## [About this exercise]
Write out, word for word, every line in the data below from the one containing "Choose the IMG_5080.CR2 vertical thumbnail" to the one containing "Click the 车友圈", both of them included.

## [Supplied material]
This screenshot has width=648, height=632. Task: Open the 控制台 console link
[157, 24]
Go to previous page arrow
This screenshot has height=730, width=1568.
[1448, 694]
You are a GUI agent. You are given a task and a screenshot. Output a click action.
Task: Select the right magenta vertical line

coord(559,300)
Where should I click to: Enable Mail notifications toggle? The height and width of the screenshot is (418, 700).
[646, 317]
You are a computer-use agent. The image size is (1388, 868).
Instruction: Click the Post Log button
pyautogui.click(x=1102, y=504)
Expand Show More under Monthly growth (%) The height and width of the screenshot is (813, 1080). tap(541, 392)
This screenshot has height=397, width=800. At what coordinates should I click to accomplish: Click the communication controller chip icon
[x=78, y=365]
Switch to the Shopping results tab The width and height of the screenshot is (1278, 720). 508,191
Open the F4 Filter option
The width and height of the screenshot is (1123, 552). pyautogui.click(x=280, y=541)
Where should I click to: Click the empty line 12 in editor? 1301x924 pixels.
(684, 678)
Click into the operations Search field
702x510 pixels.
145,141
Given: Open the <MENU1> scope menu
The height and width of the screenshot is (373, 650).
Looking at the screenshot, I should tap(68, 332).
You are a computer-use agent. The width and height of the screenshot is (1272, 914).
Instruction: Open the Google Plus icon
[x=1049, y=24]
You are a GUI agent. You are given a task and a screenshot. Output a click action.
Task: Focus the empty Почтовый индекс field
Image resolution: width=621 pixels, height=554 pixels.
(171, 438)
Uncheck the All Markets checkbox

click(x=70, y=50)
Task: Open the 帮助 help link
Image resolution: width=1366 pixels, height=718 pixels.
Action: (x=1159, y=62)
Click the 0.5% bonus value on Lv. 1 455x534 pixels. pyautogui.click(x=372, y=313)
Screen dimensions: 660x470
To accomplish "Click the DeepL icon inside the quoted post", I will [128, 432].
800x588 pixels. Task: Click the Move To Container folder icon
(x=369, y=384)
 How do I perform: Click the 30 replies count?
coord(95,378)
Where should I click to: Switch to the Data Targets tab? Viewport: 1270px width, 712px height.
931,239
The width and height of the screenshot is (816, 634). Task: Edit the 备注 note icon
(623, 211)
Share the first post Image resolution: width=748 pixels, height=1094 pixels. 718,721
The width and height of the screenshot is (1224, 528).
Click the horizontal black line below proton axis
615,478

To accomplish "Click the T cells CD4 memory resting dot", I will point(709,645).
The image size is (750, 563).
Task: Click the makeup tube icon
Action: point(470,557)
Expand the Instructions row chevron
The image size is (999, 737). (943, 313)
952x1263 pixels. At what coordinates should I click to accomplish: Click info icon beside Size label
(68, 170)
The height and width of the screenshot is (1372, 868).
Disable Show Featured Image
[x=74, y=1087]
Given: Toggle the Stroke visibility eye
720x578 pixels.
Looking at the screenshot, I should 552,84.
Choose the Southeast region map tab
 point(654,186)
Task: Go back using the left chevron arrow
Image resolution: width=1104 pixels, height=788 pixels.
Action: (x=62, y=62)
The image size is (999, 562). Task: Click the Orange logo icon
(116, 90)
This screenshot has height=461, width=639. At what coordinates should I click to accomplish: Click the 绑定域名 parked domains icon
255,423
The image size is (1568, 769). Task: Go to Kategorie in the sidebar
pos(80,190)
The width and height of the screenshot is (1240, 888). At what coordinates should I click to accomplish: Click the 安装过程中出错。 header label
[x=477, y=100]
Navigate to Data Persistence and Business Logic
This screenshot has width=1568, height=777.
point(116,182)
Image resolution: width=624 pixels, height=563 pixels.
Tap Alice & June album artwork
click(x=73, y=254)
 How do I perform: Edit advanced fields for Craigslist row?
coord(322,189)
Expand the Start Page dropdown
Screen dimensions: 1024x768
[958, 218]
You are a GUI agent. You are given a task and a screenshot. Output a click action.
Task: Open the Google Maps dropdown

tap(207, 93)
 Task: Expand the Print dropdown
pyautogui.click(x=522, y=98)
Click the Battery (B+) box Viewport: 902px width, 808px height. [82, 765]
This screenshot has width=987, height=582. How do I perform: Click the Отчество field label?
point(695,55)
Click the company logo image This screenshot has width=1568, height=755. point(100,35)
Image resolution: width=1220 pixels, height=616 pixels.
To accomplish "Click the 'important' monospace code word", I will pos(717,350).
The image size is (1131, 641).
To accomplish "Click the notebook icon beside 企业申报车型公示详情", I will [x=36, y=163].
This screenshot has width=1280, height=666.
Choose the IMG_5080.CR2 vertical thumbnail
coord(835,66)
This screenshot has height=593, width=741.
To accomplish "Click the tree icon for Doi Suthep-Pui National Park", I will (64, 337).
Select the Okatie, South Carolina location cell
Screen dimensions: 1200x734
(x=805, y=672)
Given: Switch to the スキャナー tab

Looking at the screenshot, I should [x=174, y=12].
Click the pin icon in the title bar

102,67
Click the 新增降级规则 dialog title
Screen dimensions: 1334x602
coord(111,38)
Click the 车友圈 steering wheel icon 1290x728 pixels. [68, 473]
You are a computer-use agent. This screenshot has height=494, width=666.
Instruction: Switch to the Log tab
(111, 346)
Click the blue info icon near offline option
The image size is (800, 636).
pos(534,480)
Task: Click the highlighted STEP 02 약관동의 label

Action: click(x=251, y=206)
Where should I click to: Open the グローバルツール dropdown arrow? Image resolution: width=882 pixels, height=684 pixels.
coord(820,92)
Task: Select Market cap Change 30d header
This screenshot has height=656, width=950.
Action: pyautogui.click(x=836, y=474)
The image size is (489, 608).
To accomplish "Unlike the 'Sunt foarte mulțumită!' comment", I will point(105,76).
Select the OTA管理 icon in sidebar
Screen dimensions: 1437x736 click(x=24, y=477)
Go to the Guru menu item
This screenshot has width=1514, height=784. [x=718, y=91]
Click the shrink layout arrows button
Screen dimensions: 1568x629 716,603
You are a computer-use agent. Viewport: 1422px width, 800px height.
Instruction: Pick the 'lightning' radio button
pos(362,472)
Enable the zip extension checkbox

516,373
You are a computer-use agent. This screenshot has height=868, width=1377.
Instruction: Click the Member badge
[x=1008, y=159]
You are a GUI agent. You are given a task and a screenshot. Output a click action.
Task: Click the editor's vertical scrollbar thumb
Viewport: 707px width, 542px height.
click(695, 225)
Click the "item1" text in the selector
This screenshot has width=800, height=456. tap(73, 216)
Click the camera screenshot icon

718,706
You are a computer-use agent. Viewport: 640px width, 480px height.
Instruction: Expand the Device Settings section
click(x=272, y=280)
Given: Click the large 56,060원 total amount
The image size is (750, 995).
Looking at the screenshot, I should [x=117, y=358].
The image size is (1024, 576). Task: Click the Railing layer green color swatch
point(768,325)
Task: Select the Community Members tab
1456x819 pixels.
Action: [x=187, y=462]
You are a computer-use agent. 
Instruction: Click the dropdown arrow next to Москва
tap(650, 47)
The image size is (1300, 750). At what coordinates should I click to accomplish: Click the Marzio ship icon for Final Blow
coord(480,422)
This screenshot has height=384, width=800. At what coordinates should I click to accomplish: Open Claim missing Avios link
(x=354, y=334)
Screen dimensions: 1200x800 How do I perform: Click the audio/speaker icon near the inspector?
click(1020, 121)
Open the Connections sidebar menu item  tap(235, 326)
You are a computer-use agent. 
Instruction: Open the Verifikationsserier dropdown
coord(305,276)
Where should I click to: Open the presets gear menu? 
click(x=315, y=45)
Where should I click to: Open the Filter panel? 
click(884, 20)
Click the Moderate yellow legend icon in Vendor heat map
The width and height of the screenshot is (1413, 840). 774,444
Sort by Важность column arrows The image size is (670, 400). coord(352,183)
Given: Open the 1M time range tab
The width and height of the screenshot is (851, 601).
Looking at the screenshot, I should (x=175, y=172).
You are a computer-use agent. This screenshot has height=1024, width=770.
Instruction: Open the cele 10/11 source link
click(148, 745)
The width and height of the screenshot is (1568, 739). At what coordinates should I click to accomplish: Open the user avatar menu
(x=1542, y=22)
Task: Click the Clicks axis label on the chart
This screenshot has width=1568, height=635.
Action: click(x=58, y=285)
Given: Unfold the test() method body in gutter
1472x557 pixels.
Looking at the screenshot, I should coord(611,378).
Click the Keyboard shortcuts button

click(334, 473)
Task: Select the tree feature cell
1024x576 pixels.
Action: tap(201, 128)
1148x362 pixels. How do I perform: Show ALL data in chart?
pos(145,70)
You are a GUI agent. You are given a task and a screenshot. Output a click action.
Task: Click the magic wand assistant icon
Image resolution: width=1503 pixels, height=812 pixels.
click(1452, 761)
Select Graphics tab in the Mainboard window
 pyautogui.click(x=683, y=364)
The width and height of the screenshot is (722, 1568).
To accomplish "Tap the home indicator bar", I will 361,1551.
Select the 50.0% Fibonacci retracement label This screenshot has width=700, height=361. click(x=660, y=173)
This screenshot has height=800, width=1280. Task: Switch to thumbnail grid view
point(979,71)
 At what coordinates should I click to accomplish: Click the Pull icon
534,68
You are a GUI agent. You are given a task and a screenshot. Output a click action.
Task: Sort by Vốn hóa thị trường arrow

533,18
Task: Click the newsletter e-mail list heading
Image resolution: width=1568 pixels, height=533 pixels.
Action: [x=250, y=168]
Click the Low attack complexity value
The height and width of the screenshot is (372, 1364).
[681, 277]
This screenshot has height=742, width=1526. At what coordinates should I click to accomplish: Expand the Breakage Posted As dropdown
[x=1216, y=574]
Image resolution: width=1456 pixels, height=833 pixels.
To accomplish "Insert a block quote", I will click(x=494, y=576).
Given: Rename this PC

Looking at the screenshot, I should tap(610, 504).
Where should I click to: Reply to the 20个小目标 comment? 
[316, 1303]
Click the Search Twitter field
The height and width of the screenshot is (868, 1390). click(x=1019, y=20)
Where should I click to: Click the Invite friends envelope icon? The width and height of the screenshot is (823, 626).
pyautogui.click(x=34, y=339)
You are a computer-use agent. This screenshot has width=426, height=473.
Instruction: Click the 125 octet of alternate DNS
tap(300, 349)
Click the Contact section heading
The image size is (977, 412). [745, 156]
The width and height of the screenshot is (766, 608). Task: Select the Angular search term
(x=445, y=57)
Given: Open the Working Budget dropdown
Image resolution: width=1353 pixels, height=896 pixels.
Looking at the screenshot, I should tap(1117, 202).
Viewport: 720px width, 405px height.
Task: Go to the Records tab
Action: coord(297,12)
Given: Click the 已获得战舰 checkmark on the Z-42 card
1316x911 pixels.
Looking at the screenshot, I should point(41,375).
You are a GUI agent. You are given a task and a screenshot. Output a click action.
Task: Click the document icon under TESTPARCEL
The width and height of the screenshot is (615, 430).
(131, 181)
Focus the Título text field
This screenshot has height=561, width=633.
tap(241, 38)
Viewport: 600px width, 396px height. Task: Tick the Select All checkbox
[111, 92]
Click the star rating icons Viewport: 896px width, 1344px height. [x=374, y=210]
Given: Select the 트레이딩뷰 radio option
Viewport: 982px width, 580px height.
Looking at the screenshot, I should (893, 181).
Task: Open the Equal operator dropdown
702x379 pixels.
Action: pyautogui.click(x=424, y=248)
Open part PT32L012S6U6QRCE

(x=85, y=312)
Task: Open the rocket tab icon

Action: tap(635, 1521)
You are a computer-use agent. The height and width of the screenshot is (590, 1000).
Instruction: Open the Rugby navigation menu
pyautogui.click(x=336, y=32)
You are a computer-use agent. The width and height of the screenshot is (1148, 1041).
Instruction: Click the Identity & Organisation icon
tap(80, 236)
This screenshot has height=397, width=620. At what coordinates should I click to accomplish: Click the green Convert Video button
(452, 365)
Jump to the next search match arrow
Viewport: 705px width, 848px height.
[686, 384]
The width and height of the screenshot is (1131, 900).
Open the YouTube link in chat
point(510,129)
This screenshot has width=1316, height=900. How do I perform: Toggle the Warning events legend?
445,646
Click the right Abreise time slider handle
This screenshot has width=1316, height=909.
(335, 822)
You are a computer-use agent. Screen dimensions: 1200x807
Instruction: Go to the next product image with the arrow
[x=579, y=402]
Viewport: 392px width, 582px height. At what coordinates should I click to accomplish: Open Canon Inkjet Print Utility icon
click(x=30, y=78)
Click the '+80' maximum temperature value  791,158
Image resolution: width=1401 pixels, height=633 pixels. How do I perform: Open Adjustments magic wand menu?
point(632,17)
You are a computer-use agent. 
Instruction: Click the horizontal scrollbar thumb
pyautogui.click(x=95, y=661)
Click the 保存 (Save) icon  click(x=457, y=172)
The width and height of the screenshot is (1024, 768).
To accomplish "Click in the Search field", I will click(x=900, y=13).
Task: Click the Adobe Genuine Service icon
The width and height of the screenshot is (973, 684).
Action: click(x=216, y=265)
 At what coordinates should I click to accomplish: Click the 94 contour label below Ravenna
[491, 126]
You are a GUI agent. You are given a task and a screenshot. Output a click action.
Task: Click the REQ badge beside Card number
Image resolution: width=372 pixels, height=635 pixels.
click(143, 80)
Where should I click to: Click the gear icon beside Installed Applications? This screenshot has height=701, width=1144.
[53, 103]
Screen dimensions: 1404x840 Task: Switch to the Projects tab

## [Completed exercise]
Choose the IMG_5080.CR2 vertical thumbnail
coord(835,66)
This screenshot has height=593, width=741.
To accomplish "Click the tree icon for Doi Suthep-Pui National Park", I will (64, 337).
Select the Okatie, South Carolina location cell
Screen dimensions: 1200x734
(x=805, y=672)
Given: Switch to the スキャナー tab

Looking at the screenshot, I should [x=174, y=12].
Click the pin icon in the title bar

102,67
Click the 新增降级规则 dialog title
Screen dimensions: 1334x602
coord(111,38)
Click the 车友圈 steering wheel icon 1290x728 pixels. [68, 473]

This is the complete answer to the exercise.